Mr Tasong believes old family ways must be revived and people should engage more in conversations with each other, especially between the parents and children and extended family. Those in danger of committing suicide are young and need to be shown love and affection at all time. That way it will get rid of negative thoughts they may have.
Since the school suicides at Tafea College and Hog Harbour Secondary School, teachers and principals have been encouraged to pay closer attention towards their students’ emotions. Central School has taken the first step and introduced a guidance counsellor into their school. From next year, they will also be teaching Family Life Education as a subject in their curriculum.
Marisia Vusonilawe, a Fijian English teacher and a trained guidance counsellor, teaches English at Central School from Monday to Thursday and counsels’ students on Fridays. Mrs Vusonilawe says suicide is a cry for help.

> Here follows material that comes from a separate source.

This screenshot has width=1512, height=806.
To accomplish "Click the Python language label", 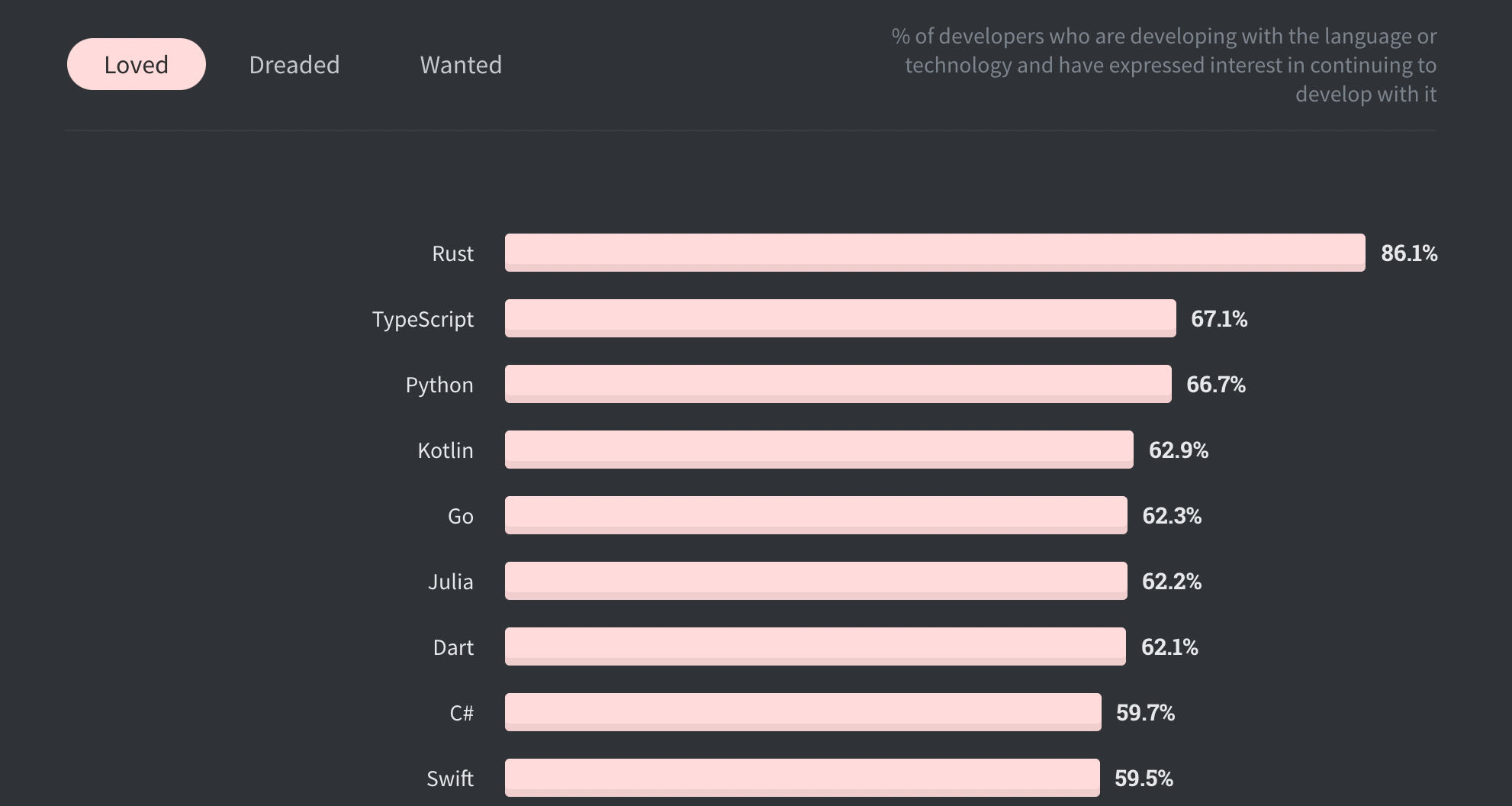I will click(x=439, y=385).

The veteran teacher speaks of her past experience over the years in Fiji and says the youngest suicide victim she came across was a nine-year-old boy at Marist School. She says suicide mostly takes place in day schools and she also explains that those who are more at risk to commit suicide tend to hide behind certain behaviours and always seem to look well on the outside.
She gives an example of a girl in Fiji who was such a good science student and always topping the class and being the best youth in her church in bible knowledge, however she hid certain feelings of depression behind all the smiles and success and surprised everyone when she committed suicide.
Mrs. Vusonilawe echoed Mr Tasong’s words and encourages more family based activities as she believes to really understand how our children feel, we really need to come down to their level to understand them well. That way, preventative measures can be taken before it’s too late as most young people will attempt to commit suicide at least twice before being successful the third time.
She says graffiti of any form shows that someone is in danger of committing suicide.
The World Mental Health Day was first celebrated in 1992 without a theme. From 1994 onwards, the theme for World Mental Health Day was introduced. The first theme was “Improving the Quality of Mental Health Services throughout the world.